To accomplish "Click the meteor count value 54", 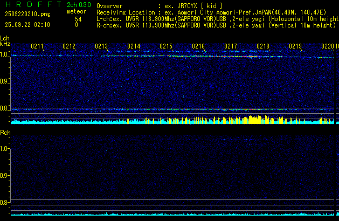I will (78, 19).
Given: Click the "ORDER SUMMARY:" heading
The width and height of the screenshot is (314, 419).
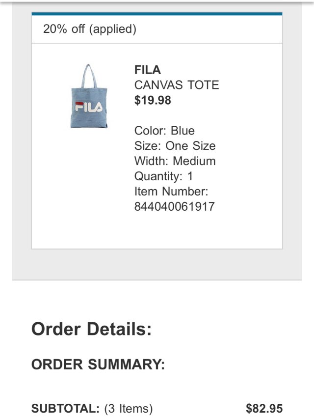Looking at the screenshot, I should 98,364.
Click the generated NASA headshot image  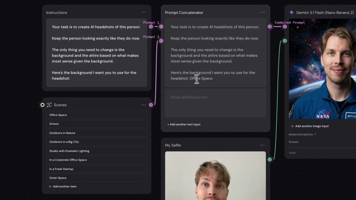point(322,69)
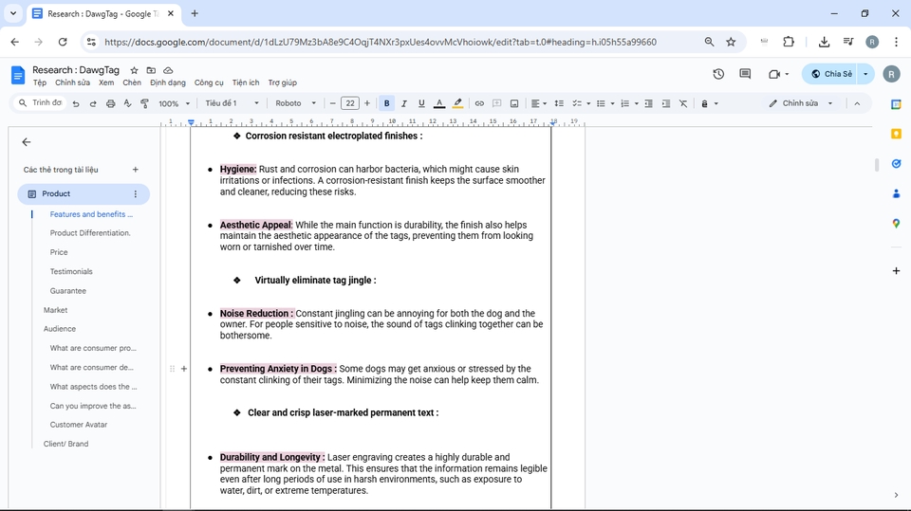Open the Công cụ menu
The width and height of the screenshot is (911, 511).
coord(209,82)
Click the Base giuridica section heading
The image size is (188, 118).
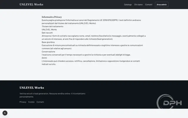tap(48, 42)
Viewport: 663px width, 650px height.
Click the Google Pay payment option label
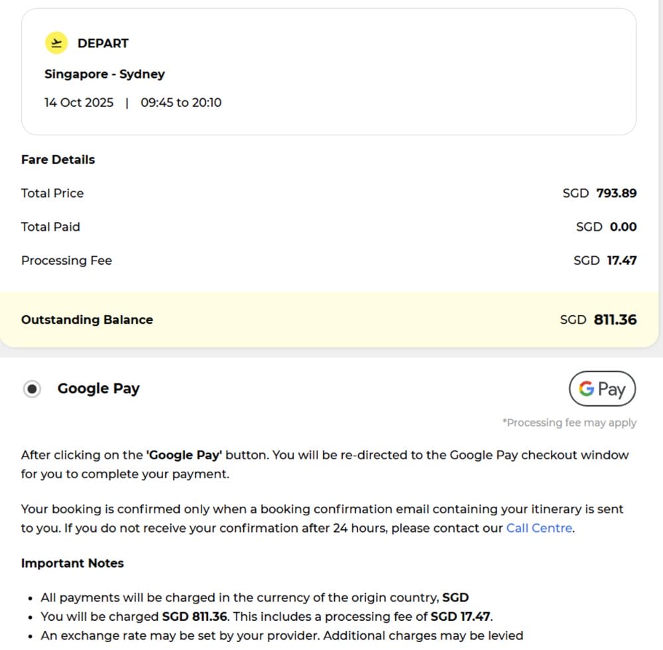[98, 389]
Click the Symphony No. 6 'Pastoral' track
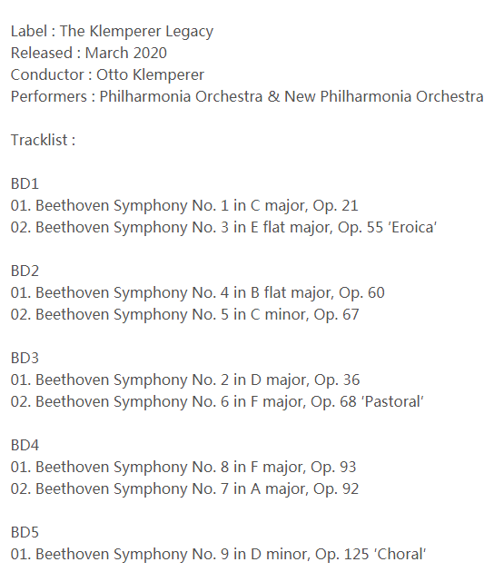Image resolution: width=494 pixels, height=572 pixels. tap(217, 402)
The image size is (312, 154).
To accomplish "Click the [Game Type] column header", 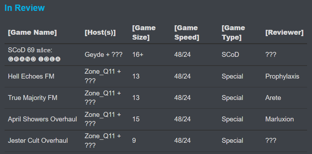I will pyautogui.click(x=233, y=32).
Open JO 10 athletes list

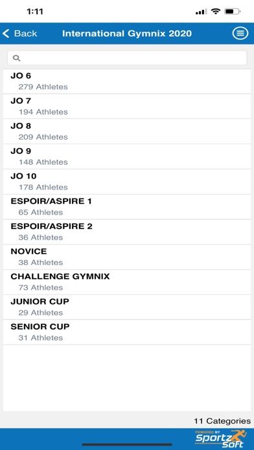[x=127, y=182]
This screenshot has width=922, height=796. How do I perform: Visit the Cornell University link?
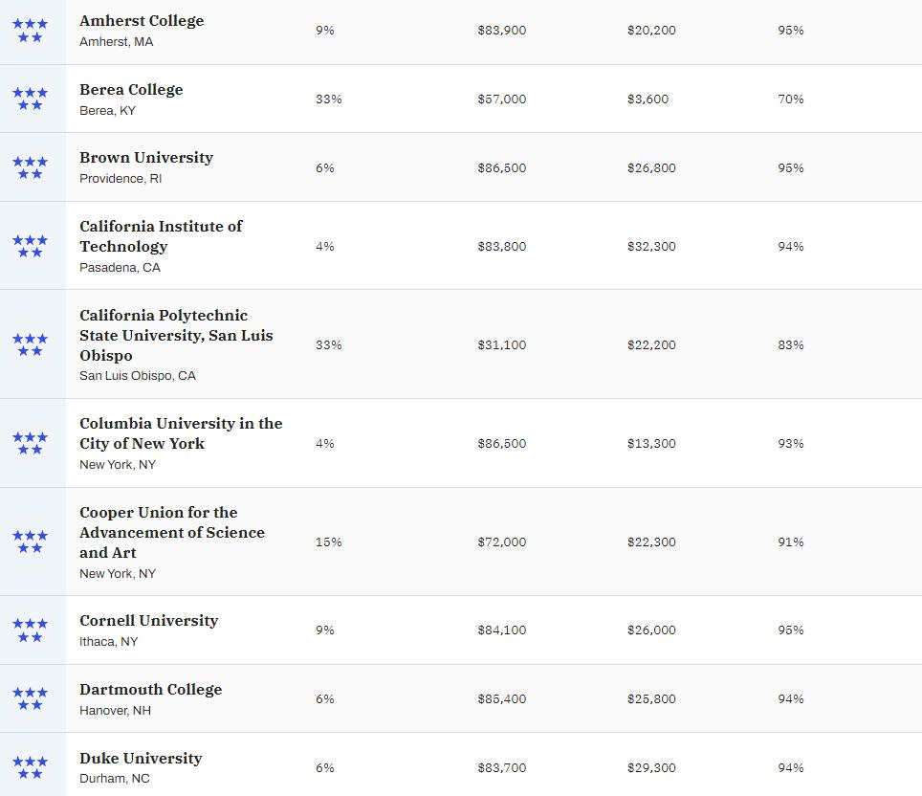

· · · · · · ·

DEINE AUFGABE - Suche in den Daten alle Zeilen, die das Wort „size“ enthalten, und schreib jede davon vollständig ab.

LÖSUNG -
The image size is (188, 118).
The image size is (312, 154).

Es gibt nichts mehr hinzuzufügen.